Take the lines below from the one with "allowed art (132, 34)" through the one with "how-to-lower-cholesterol-naturally (50, 831)" and print only them, exactly. Don't print the pictures.

◆ **Provided records**:
● ● ●
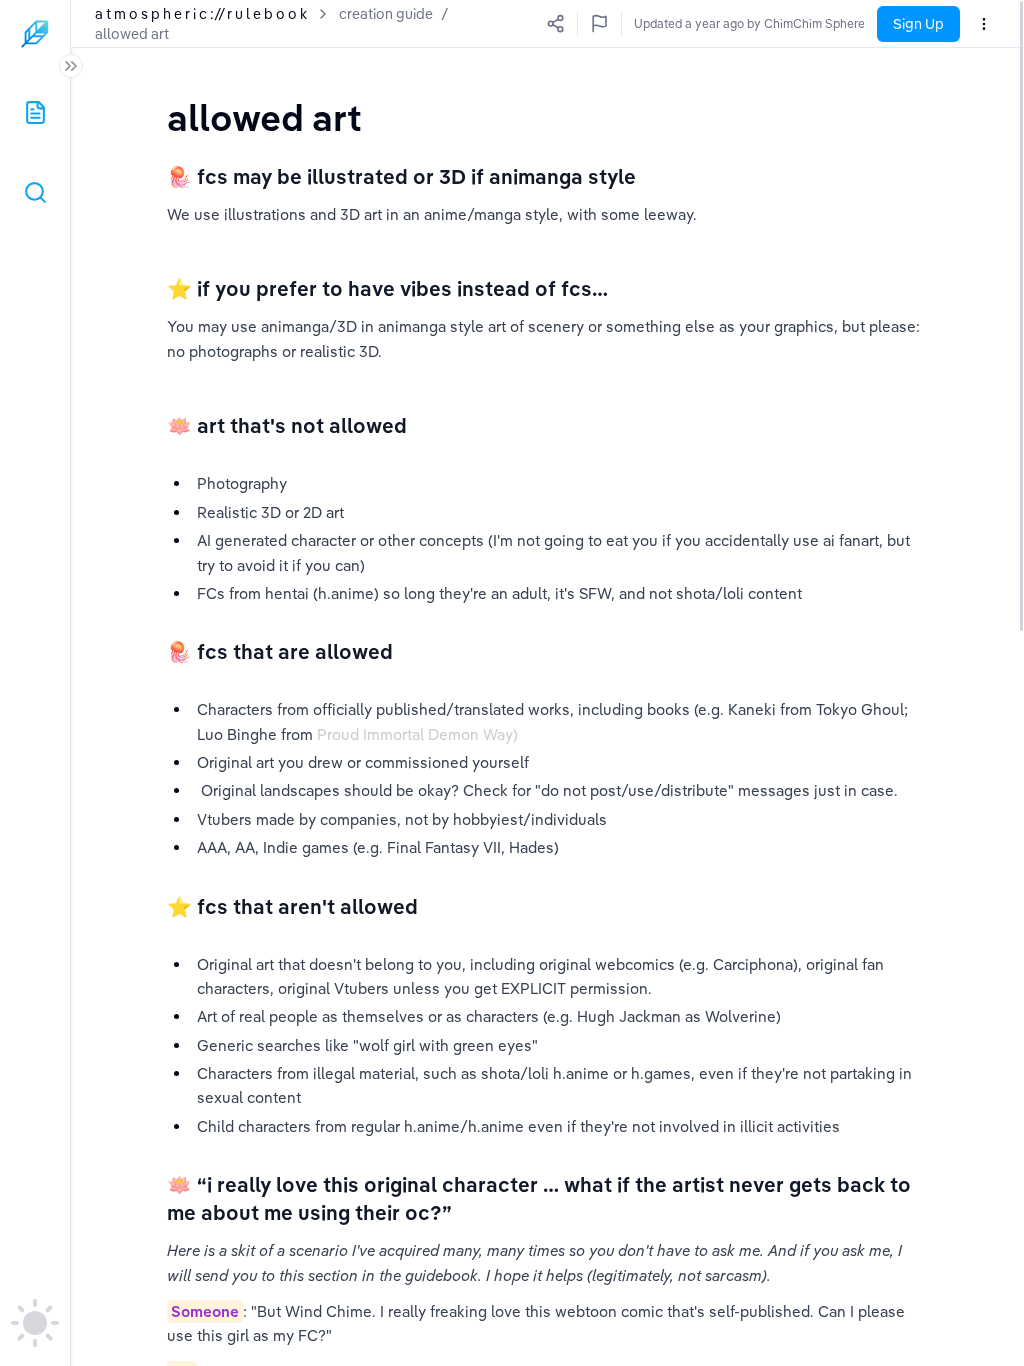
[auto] (35, 1323)
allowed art (132, 34)
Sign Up (918, 24)
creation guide (386, 14)
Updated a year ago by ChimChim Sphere (749, 23)
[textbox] (264, 117)
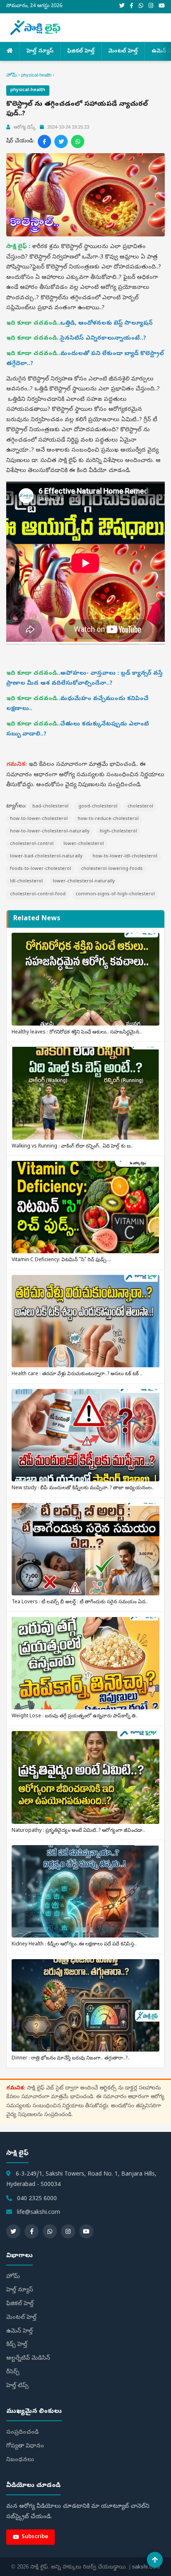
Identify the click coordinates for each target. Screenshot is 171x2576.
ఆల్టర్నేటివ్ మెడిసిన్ (28, 2358)
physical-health (36, 74)
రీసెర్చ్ (13, 2372)
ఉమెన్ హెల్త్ (19, 2331)
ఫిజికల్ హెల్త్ (81, 51)
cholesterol (140, 806)
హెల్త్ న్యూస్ (40, 51)
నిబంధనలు (20, 2460)
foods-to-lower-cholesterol (40, 869)
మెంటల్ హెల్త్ (123, 51)
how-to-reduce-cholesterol (108, 819)
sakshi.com (146, 2567)
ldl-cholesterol (26, 881)
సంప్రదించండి (22, 2433)
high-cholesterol (118, 831)
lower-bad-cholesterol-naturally (46, 856)
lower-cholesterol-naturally (84, 881)
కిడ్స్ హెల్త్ (16, 2345)
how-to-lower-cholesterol (39, 819)
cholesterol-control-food (38, 894)
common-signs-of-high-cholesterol (115, 894)
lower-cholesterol (84, 844)
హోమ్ (11, 74)
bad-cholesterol (50, 806)
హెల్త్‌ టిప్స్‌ (17, 2386)
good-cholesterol (97, 806)
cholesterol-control (32, 844)
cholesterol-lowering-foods (112, 869)
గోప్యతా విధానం (25, 2446)
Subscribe (35, 2537)
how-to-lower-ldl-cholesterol (125, 856)
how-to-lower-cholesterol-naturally (50, 831)
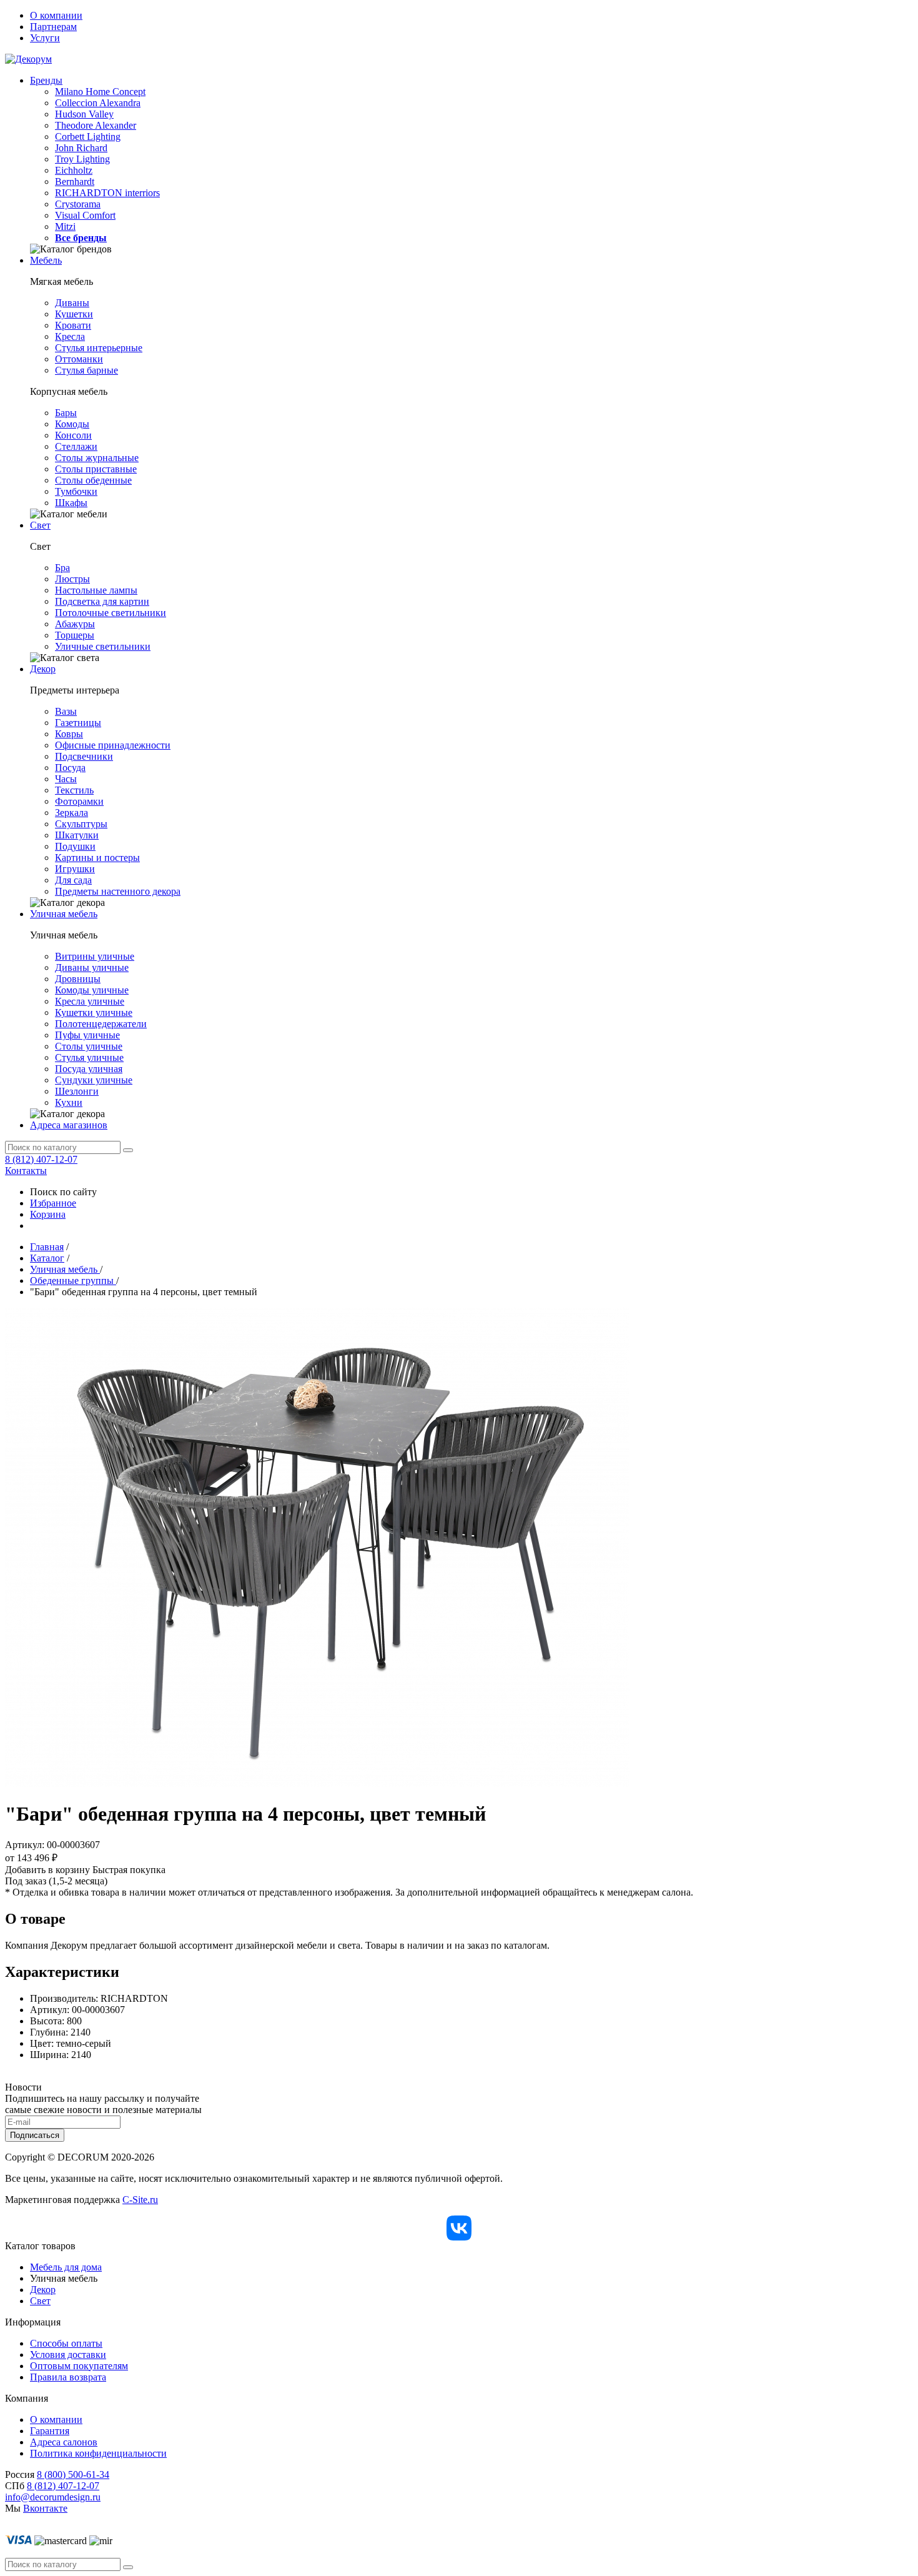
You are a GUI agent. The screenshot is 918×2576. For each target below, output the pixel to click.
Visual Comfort (85, 215)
● ● ●
◆ **Output of the task**:
allowed art (132, 34)
Sign Up (918, 24)
creation guide (386, 14)
Updated a year ago by ChimChim Sphere (749, 23)
[textbox] (264, 117)
Identify the click coordinates for each target. Screenshot is 171x2576.
ఆల్టర్నేటివ్ మెడిసిన్ (28, 2358)
physical-health (36, 74)
రీసెర్చ్ (13, 2372)
ఉమెన్ హెల్త్ (19, 2331)
ఫిజికల్ హెల్త్ (81, 51)
cholesterol (140, 806)
హెల్త్ న్యూస్ (40, 51)
నిబంధనలు (20, 2460)
foods-to-lower-cholesterol (40, 869)
మెంటల్ హెల్త్ (123, 51)
how-to-reduce-cholesterol (108, 819)
sakshi.com (146, 2567)
ldl-cholesterol (26, 881)
సంప్రదించండి (22, 2433)
high-cholesterol (118, 831)
lower-bad-cholesterol-naturally (46, 856)
lower-cholesterol-naturally (84, 881)
కిడ్స్ హెల్త్ (16, 2345)
how-to-lower-cholesterol (39, 819)
cholesterol-control-food (38, 894)
common-signs-of-high-cholesterol (115, 894)
lower-cholesterol (84, 844)
హోమ్ (11, 74)
bad-cholesterol (50, 806)
హెల్త్‌ టిప్స్‌ (17, 2386)
good-cholesterol (97, 806)
cholesterol-control (32, 844)
cholesterol-lowering-foods (112, 869)
గోప్యతా విధానం (25, 2446)
Subscribe (35, 2537)
how-to-lower-ldl-cholesterol (125, 856)
how-to-lower-cholesterol-naturally (50, 831)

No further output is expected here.